We'll start our trip into the depths of Italian culinary tradition by taking a glance at the world of desserts and start with some simple, basic principles. One thing you may need to remember about Italian desserts: in general, they tend not to be as heavy and butter-laden as the American ones. The most commonly used sponge cake used as a base for the majority of cream cakes, for instance, is pan di Spagna, which is simply made with flour, eggs and sugar. 

MInd, this doesn't mean that Italians don't bake heavier cakes or do not like their creamy desserts, but they tend to rely more on lighter textures, fruit and natural flavors like fresh vanilla or citrus rinds rather than butter. 

Spices - the most common spices used in Italian desserts are fresh vanilla, cinnamon, aniseed, nutmeg and cloves. Italians also use candied fruits and citrus peels in many of their cakes and creams. 

Liquors -  sweet wines and liquors are often used in cakes and cookies:  rhum, Marsala, Maraschino, red or white wines and sometimes Cognac are favorites of Italian baking.
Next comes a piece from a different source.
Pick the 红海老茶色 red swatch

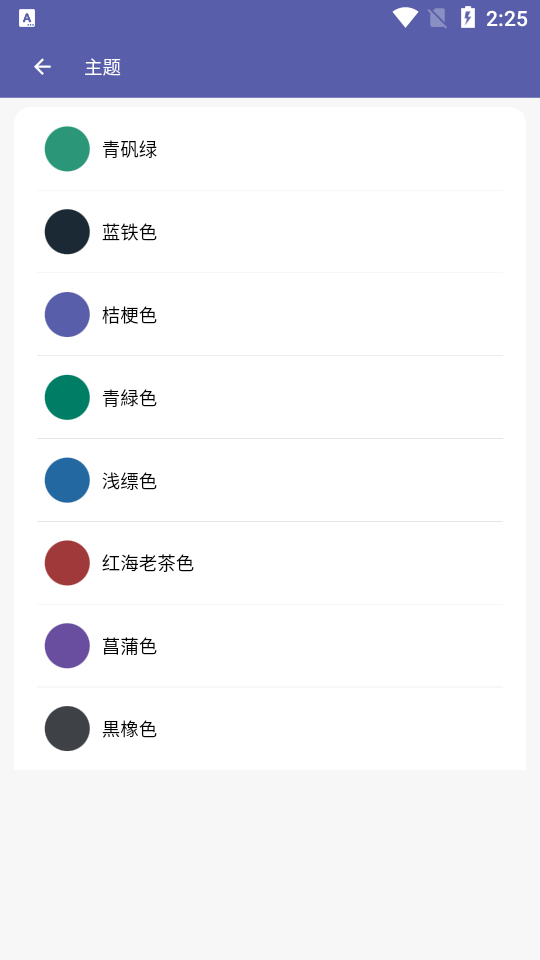pyautogui.click(x=67, y=563)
Wine and sweet liquors are often used to cook fruit: pears are often paired with red wine or maraschino; apricots and apples are lovely used with rhum. 

Jams, Raisins & Nuts - jams are widely used for cookies and "crostata, " an Italian type of fruit tart. Nuts are also a well loved dessert ingredient: pinoli, hazelnuts, almonds or sometimes pistacchi are essential in some delicious recipes. Raisins are used in cakes, many times coupled with rhum.

Cheeses 

Soft, mild cheeses are often used to make cakes and pastries. Mascarpone is one of the best known cheeses used in dessert making, notoriously used to prepare tiramisù, a quintessentially Italian treat made with savoiardi (lady's fingers for the anglophone world) soaked in espresso, and layered with a cream made with mascarpone, sugar and egg.
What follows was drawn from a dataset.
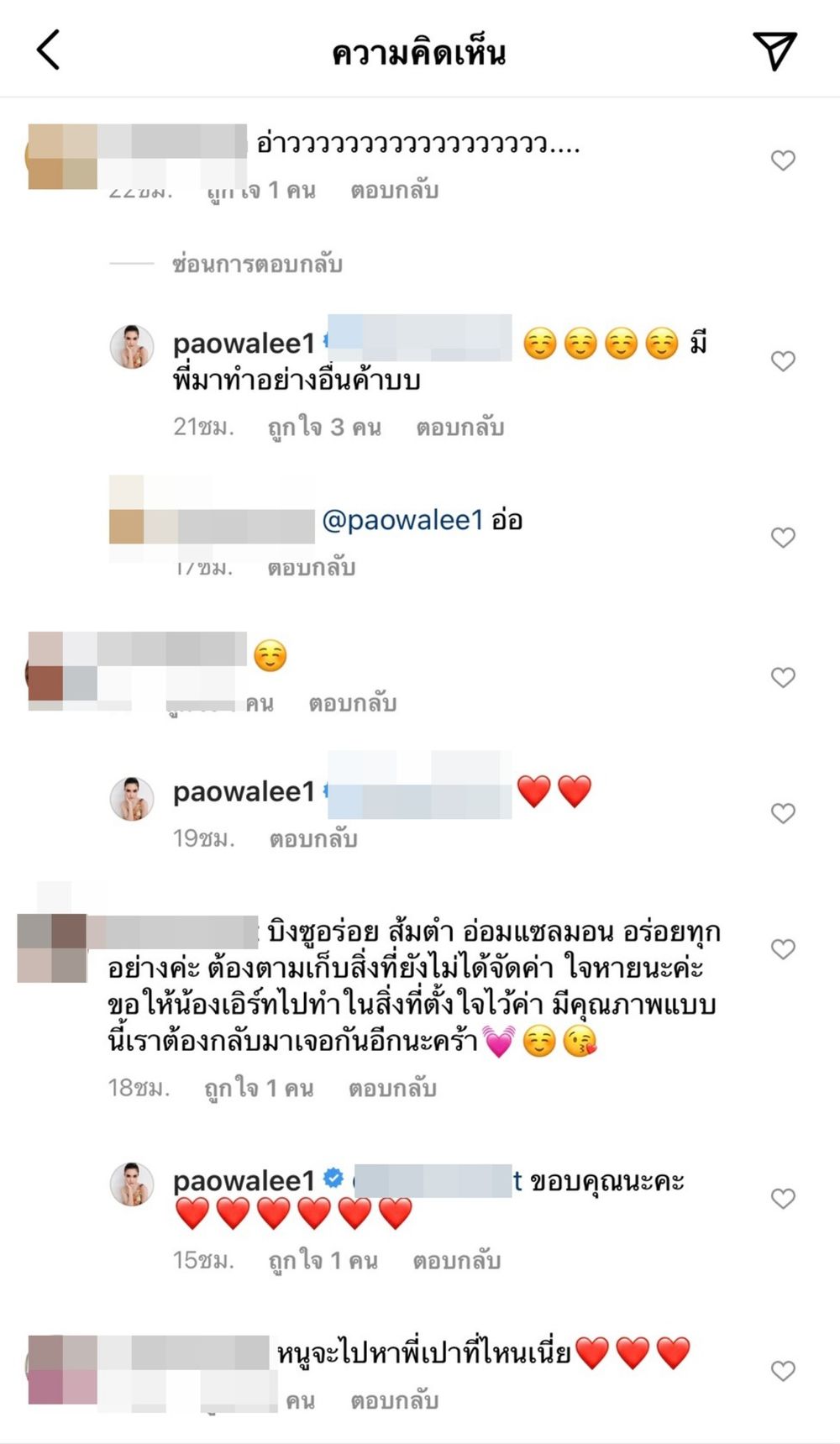Viewport: 840px width, 1444px height.
Task: View likes 'ถูกใจ 3 คน' on paowalee1's reply
Action: coord(324,428)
 Ricotta cheese is an ubiquitous ingredient in Italian cuisine. In dessert making, it is used in crafting cannoli, a  Sicilian delicacy consisting of a crumbly pastry shell, shaped like a tube, filled with a mixture of ricotta, sugar, candied citrus peels and chocolate flakes. Ricotta is also often used to make cakes, both as an ingredient and as a filling: in fact, "cheesecake" in Italy is often made with ricotta, not with cream cheese!

Batter and dough

Depending on the type of cake, Italians use different types of batter, just as the Americans do. Let's take a look at some of the most popular:

Pasta Frolla: this is used more often to make crostate or some types of cookies. 

Babà Dough: This one takes a lot of energy to make, but is fantastic and light. 
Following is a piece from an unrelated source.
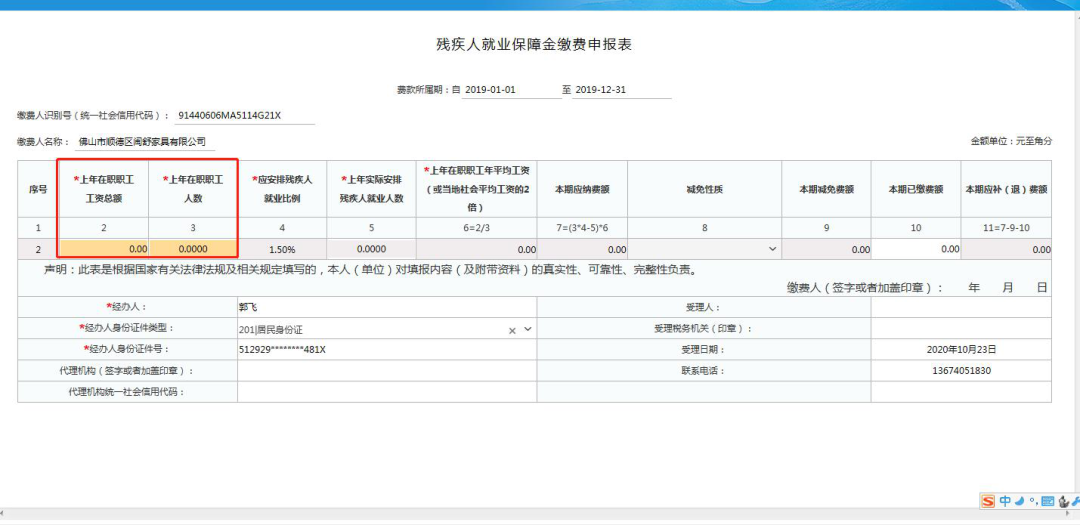Clear the 经办人身份证件类型 selection with X
Viewport: 1080px width, 525px height.
coord(512,329)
Pan di Spagna: Used for layer cakes and in certain puddings, as we mentioned earlier in this article.

Savoiardi: although not strictly a dough, savoiardi are an essential, basic ingredient of many Italian desserts. 

Sfoglia: it is the most difficult to make, but is an essential ingredient for a huge number of desserts. 

Savoiardi: ladyfinger cookies

 

Don't forget that Italian desserts are accompanied by homemade grappas, lomoncello, sweet dessert wines or delightful liquors. This is always expected and really adds a wonderful accent to the end of a lovely meal.

By Jackelin J.Jarvis

Images: 

Comments

Wednesday, July 29TH, 2009 by Guest

what do you mean by 1/3 cup sugar 2 times? was the second 1/3 cup sugar supposed to be flour maybe?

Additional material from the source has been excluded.